According to a study conducted by Forrester Consulting in March 2021 and commissioned by the Qt Company, 42% of embedded device and connected product development directors think that too much time is spent maintaining or updating what we have. The problem seems to be real. What causes it?

API stability of cross-platform frameworks cannot be taken for granted. While every cross-platform framework or UI toolkit has API compatibility policies, you might be surprised if you dig deeper into what the “policies” of some framework providers allow. It might be that the maximum guaranteed API stability is only one year or a few releases (which new emerging platforms sometimes publish quarterly). The provider of a cross-platform framework might break an API if a change in the framework is considered "valuable" and you don’t react within 72 hours to your software breaking as an outcome of the change. Who judges what is “valuable”? The framework provider itself. Not you. This assumes that your R&D team has created already test cases, has submitted them to the framework provider, and they have been accepted before the breaking change. Otherwise, it might go unnoticed that a framework API change will break your software. Still, you might have only 72 hours to react before your test is removed from the compatibility criteria. Are you sure your team has time and priority to react to an API break not caused by you but by the framework provider while you are in the middle of building a global success and you want to listen to your customers instead?
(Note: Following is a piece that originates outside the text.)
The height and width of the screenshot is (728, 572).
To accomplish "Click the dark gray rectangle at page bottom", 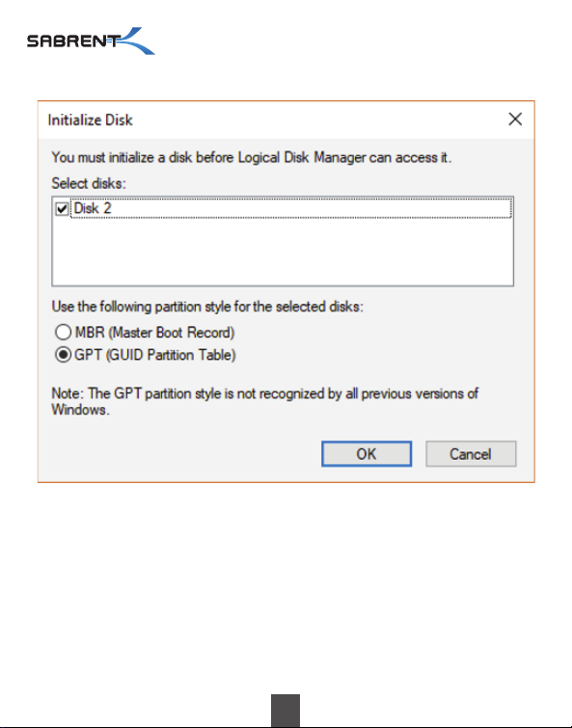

While nothing lasts forever, product leaders should look for the ideal balance between innovation and stability of their products. Makers of digital products can choose cross-platform frameworks which guarantee API stability for up to 5 years. This reduces the time spent on fixing APIs dramatically over the lifetime of the product. This enables a R&D team to focus on innovations and strategic initiatives instead of “keeping the lights on.”

 The Qt cross-platform framework guarantees API stability up to five years based on one of its Long-Term Support (LTS) releases and extended support agreement. In some cases, like in the Qt 5 framework series, the API stability has even lasted eight years. Product leaders can select between the latest features in one of the predictable six-month releases or choose a LTS release. Every third release of the Qt framework is a long-term supported release. High-volume, digital products with long lifespans and complex global variant processes can be designed, built and tested using a Qt LTS release and its integrated tool chain. API stability does not have to be black magic.

Product leaders can have the power to balance innovation and stability themselves by choosing a cross-platform framework with an API stability of several years.